TASK TO CARRY OUT:
Which lines of the entries hold the string "computer"? Copy each one.
----- THE RECORDS -----
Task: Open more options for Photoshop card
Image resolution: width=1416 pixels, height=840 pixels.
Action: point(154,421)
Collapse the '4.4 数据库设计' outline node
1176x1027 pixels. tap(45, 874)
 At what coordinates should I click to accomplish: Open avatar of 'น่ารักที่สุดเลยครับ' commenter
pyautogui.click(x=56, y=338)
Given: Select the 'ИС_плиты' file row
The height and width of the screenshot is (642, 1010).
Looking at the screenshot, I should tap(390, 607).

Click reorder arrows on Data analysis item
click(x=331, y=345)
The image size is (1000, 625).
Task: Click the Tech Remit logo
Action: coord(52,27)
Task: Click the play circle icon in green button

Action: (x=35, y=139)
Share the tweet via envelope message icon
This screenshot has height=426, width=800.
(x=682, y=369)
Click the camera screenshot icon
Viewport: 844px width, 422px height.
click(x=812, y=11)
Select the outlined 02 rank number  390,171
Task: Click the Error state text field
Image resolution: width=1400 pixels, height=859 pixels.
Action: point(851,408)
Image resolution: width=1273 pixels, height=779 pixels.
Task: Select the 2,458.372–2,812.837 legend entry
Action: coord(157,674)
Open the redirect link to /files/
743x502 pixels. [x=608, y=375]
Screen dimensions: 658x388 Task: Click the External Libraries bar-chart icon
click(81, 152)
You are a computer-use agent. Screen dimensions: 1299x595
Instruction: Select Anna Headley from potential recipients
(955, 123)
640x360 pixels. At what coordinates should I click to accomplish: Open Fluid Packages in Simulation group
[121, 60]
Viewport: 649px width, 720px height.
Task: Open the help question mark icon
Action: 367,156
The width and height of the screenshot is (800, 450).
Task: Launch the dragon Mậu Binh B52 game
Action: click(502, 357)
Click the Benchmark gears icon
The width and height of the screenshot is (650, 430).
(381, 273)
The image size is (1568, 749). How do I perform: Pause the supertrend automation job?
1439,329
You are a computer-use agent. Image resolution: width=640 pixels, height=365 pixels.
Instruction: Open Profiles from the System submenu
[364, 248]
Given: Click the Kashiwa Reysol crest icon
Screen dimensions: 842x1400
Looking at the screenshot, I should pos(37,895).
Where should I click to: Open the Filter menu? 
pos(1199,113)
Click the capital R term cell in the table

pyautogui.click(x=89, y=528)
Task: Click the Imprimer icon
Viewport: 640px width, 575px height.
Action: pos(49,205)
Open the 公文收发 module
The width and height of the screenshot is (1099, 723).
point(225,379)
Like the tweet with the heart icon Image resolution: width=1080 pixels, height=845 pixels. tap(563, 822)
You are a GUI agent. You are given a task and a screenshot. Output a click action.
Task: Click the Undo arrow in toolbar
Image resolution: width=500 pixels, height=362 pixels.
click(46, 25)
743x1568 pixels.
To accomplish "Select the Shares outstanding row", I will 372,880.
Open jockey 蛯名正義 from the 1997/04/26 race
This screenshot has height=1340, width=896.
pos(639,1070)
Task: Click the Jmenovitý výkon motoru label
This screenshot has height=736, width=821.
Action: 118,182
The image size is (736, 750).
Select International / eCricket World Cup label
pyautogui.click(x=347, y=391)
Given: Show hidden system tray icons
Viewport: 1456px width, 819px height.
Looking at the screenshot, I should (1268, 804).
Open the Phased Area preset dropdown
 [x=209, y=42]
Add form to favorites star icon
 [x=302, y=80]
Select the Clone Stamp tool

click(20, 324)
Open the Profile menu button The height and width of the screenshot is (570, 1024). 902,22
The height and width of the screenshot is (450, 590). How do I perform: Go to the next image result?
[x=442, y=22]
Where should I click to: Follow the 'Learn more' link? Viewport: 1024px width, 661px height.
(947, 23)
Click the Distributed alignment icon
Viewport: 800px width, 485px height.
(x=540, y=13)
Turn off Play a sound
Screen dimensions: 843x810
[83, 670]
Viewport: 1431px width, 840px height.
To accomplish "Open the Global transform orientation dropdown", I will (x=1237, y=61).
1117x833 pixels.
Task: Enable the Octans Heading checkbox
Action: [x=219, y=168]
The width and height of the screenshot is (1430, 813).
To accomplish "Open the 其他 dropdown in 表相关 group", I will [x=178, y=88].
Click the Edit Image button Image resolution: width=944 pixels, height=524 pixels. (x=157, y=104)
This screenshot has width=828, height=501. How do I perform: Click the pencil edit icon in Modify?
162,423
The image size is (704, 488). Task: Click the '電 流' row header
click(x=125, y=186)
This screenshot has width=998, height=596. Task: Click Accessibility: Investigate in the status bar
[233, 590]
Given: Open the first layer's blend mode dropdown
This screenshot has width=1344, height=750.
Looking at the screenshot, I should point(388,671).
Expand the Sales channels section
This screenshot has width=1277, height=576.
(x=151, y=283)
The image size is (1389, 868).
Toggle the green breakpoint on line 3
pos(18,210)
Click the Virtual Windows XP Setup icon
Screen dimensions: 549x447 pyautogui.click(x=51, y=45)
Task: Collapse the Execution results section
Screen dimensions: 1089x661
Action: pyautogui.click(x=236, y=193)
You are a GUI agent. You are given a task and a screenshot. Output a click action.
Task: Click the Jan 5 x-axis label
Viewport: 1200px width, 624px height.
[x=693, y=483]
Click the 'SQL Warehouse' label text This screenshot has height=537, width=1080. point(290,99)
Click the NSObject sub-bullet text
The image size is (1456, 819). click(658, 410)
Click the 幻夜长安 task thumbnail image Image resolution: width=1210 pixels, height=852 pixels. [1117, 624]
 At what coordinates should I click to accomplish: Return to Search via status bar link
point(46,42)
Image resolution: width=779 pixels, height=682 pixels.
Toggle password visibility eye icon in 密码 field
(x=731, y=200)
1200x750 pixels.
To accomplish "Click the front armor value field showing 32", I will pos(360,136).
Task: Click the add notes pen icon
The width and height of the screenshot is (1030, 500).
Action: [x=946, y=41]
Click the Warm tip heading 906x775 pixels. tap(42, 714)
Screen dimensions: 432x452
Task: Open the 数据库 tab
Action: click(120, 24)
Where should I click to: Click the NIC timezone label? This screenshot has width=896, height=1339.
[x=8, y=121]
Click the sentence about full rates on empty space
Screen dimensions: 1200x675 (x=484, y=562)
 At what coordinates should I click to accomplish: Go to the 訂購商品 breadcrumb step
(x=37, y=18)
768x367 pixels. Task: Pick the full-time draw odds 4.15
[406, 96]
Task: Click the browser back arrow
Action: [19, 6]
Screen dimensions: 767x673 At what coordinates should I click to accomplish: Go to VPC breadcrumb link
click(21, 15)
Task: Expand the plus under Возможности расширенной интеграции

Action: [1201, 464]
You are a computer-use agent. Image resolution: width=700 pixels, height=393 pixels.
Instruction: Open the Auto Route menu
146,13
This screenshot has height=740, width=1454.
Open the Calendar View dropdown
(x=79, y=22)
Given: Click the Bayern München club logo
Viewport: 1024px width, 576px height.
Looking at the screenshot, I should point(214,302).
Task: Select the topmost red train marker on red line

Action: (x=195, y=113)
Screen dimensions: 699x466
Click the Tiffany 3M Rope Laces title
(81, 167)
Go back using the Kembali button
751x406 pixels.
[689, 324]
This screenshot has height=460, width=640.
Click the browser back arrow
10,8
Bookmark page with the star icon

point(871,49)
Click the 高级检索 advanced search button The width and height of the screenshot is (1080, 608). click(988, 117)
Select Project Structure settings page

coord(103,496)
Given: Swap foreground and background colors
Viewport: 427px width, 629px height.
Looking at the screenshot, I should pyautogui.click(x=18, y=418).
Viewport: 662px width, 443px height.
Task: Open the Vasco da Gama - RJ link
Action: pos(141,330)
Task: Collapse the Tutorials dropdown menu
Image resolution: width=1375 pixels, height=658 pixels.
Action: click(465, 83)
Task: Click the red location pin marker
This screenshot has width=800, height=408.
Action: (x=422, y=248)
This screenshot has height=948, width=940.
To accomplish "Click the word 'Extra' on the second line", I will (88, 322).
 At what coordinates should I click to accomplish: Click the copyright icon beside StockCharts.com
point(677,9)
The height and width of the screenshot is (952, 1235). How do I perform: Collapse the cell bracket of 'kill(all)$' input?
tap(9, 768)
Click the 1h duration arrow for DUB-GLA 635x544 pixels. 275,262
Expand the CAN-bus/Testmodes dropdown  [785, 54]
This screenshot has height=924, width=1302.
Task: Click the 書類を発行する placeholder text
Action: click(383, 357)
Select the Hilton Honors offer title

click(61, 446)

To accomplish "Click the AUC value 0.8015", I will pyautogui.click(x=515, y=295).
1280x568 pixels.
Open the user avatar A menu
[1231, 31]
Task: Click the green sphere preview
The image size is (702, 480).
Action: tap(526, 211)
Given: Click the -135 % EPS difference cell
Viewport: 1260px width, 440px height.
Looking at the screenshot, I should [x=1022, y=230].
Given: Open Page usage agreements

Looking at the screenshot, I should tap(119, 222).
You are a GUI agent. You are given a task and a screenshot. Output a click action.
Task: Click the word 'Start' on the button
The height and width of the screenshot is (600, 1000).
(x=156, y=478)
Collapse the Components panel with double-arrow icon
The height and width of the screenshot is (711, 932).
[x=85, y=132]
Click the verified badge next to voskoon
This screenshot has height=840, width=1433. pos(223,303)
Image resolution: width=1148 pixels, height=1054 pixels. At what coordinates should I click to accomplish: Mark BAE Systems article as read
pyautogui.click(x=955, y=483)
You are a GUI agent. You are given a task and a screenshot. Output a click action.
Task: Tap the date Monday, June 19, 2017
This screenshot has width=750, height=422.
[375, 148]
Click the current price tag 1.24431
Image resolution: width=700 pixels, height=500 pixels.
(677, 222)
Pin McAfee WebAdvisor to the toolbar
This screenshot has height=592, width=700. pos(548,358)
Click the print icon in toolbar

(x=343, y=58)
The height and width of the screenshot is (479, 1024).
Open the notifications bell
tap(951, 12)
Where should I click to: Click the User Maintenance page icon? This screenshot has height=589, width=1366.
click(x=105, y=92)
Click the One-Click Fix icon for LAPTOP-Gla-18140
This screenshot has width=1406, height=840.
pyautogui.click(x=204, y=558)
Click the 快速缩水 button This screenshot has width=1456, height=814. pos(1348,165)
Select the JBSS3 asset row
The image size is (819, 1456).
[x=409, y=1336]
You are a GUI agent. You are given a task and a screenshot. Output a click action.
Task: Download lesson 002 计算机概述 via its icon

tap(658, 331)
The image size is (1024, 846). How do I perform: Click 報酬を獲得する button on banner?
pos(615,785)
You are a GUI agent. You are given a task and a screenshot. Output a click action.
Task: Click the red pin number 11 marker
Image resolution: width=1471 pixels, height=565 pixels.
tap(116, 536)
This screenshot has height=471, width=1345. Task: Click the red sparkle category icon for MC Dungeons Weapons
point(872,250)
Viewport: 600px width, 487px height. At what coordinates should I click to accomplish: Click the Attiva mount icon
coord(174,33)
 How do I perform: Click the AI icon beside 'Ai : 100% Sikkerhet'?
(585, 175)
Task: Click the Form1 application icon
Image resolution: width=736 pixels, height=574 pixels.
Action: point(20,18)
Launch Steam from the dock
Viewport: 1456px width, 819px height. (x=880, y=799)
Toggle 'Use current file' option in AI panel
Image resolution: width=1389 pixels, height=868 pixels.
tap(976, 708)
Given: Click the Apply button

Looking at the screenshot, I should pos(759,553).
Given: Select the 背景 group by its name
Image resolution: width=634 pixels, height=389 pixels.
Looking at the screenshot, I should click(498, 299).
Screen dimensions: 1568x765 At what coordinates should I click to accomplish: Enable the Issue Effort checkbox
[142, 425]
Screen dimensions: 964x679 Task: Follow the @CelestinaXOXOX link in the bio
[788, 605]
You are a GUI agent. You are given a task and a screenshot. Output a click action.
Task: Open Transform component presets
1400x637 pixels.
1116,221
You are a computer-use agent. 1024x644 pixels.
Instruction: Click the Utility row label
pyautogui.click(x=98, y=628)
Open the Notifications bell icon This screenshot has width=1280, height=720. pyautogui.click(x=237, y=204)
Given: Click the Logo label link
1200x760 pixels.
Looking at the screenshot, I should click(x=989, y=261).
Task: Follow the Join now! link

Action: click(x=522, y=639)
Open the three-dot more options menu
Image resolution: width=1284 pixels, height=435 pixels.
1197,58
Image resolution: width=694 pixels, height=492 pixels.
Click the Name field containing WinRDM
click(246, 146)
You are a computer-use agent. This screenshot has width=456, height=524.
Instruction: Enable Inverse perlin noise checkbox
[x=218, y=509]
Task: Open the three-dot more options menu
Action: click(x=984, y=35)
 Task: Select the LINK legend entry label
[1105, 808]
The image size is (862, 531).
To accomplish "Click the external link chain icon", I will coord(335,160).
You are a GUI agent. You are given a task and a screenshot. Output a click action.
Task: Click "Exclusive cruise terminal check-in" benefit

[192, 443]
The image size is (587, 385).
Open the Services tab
-----
EXERCISE RESPONSE:
You are a computer-use agent. Screen dimensions: 1299x595
You are a computer-use agent. Image resolution: width=640 pixels, height=365 pixels.
You are a computer-use agent. Image resolution: width=700 pixels, height=393 pixels.
You are a computer-use agent. 1024x644 pixels.
You are a computer-use agent. This screenshot has width=456, height=524.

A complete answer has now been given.